START Extract
Urine samples were collected by metabolism cage. The following commercial reference controls were used to monitor the performance of the method:
Urinalysis: Chek-Stix Urinalysis Control Strips (Ames Division, Miles Laboratories, Inc., Elkhart, Indiana/USA).
The following listed parameters were determined: Volume (18 h), specific gravity, pH, protein, glucose, ketone, bilirubin, blood, urobilinogen, urine sediment.

OTHER:

HEARING TESTS:
10 animals from each sex and group with the highest identification nunbers were tested for hearing impairment using a tone generator (frequency of 10 khz, volume of 80 Db, duration of 30 ms. The test was repeated 5 times with 2-second pauses between each test). Evidence of Preyer's Reflex after 3-5 repeats constituted a positive reaction. The hearing tests were performed after 14, 26, 53, 78, 105, and 118 weeks of treatment.

PLASMA LEVEL DETERMINATIONS:
Blood samples were collected after 107 weeks of treatment (on the day of necropsy) from the surviving chronic toxicity animals for the test substance determinations in plasma.
END Extract
START Extracted information
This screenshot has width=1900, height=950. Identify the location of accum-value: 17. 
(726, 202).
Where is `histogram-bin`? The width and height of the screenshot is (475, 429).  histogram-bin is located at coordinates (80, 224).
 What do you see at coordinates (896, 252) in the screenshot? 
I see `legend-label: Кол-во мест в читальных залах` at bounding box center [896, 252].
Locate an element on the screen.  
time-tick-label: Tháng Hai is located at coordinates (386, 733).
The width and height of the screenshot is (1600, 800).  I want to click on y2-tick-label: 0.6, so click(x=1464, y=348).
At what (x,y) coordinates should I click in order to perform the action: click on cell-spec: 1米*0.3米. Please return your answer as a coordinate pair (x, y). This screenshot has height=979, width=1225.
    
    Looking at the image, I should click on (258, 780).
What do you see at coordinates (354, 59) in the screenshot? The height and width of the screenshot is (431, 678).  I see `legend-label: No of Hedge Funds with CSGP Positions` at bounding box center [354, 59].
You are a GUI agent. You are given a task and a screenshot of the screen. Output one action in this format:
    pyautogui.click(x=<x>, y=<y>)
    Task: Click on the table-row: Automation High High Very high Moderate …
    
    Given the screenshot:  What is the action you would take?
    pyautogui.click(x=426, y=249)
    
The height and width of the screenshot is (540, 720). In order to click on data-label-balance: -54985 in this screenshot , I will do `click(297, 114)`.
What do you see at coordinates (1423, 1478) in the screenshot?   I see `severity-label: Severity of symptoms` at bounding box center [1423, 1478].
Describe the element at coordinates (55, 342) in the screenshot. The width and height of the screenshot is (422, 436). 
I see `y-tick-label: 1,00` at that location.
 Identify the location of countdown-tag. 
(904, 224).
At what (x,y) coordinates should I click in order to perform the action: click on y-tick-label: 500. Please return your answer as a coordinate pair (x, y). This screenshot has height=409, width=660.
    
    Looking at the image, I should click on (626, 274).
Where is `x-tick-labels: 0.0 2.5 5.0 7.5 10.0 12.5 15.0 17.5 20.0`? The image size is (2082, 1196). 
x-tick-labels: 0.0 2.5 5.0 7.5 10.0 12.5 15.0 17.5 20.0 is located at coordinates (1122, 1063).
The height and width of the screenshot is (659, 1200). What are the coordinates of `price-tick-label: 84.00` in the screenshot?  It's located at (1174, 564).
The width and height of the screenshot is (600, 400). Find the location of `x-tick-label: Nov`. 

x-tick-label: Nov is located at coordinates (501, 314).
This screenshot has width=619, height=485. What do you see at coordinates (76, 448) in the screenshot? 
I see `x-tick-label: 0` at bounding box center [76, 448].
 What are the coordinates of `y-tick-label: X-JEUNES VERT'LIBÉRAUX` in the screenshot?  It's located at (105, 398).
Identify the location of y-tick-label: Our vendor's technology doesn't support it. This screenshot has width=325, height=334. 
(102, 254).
END Extracted information
* _Actions to take_
A) Please rewrite the extract's paragraph beginning "10 animals from each sex and group" as a short bulleted list that keeps its main facts.
B) List every time point in the extract at which the hearing tests were performed.
The items are separate material with no connection to the extract.

* _List of solutions_
A)
- Subjects: the 10 animals of each sex and group with the highest identification numbers
- Device: a tone generator at 10 kHz, 80 dB, 30 ms per tone
- Procedure: tone repeated 5 times, with 2-second pauses between repeats
- Positive reaction: Preyer's Reflex after 3–5 repeats
- Timing: after 14, 26, 53, 78, 105, and 118 weeks of treatment

B)
- 14 weeks of treatment
- 26 weeks of treatment
- 53 weeks of treatment
- 78 weeks of treatment
- 105 weeks of treatment
- 118 weeks of treatment